O empresário Anderson Sebastião Macanzo recorda que no ano passado houve falta de alimentos da cesta básica, mas agora estão a equacionar fórmulas para evitar essa situação.

“Estamos a nos preparar com uma gama de produtos, mas já temos reserva para a quadra festiva, e já temos um stock para o primeiro trimestre de 2018, como arroz, óleo, fuba, açúcar e água”, disse.

O economista Mateus Vunge, no entanto, acredita que a má gestão de stocks e a burocracria do sistema bancário angolano contribuem para a actual crise.

“A nível de Malanje nós podemos destacar que há uma insuficiência, por que não há uma gestão eficaz do stock e essas dificuldades depois resultam na escassez de divisas, e essa escassez é resultado de uma burocratização a nível nacional e a nível local”, disse, justificando “que não disponibiliza divisas necessárias para os grossistas, para os importadores terem as mercadorias, e consequentemente abastecer no mercado local”.
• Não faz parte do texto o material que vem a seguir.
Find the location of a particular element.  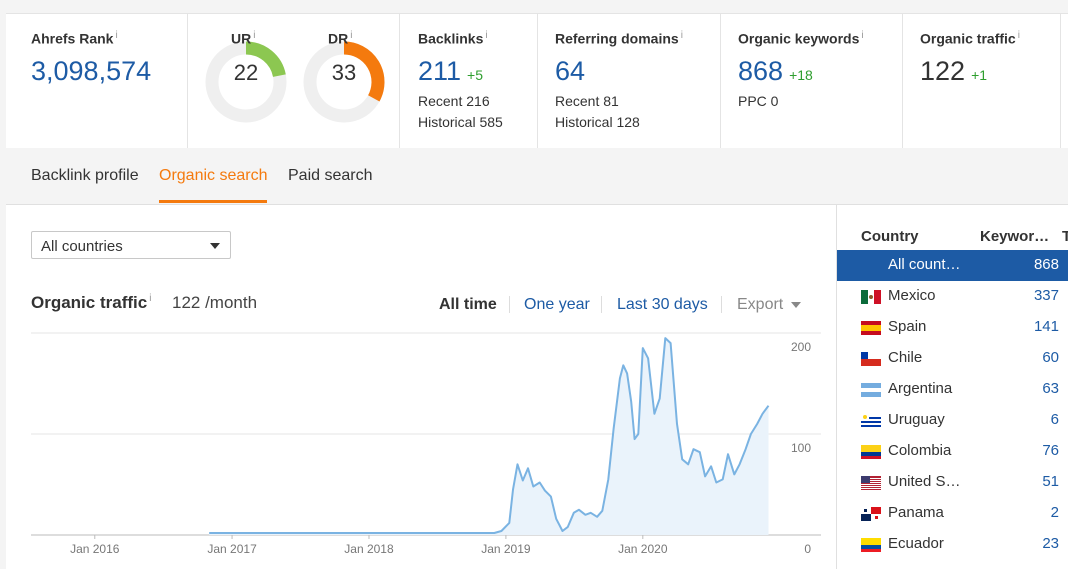

country-row: Colombia 76 is located at coordinates (952, 452).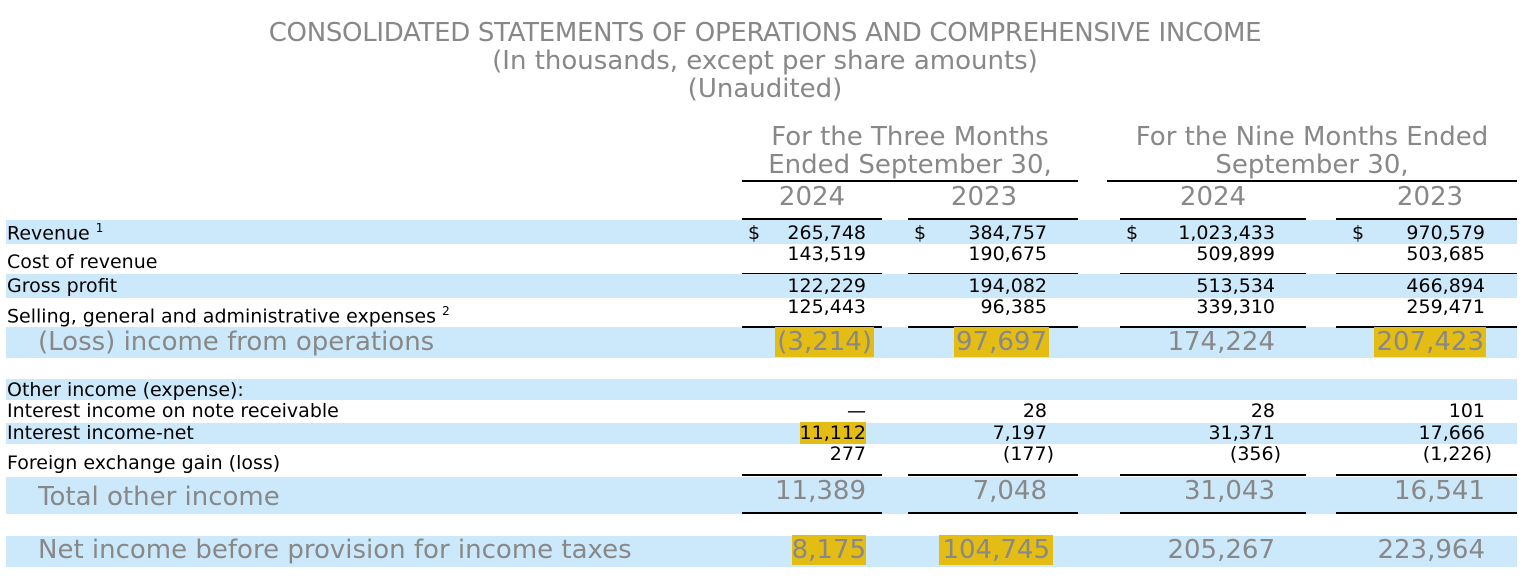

Além do consumismo da quadra festiva, Vunge acrescenta que os canais de distribuição dos produtos, desde a origem à mesa do consumidor, conhecem inúmeros obstáculos, que juntam-se à ausência de produção nacional.

“Nós estamos perante um problema estrutural e económico que deve ser resolvido o mais rápido possível, porque estamos numa quadra festiva e há tendência de aumentar o consumo por quê? Porque as pessoas também vão aumentar o seu rendimento”, precisou.

A Direcção do Comércio, Hotelaria e Turismo está a tratar dos mecanismos de fiscalização de preços para evitar a especulação que é punível por lei.

“Nós temos a própria lei que orienta os preços como é que devem ser estabelecidos, com base nela”, referiu, aludindo que “não é a primeira vez que trabalhamos com eles, muitos deles estão implantados em Malanje há muitos anos e já sabem que o preço está em conformidade com a lei”, admitiu, alertando para “chamadas margens de comercialização de que devem abdicar, tanto o grossista ou o retalhista”.

O governador Norberto dos Santos reuniu-se com empresários e instituições para debater esta provável escassez de produtos em Malange no próximo ano.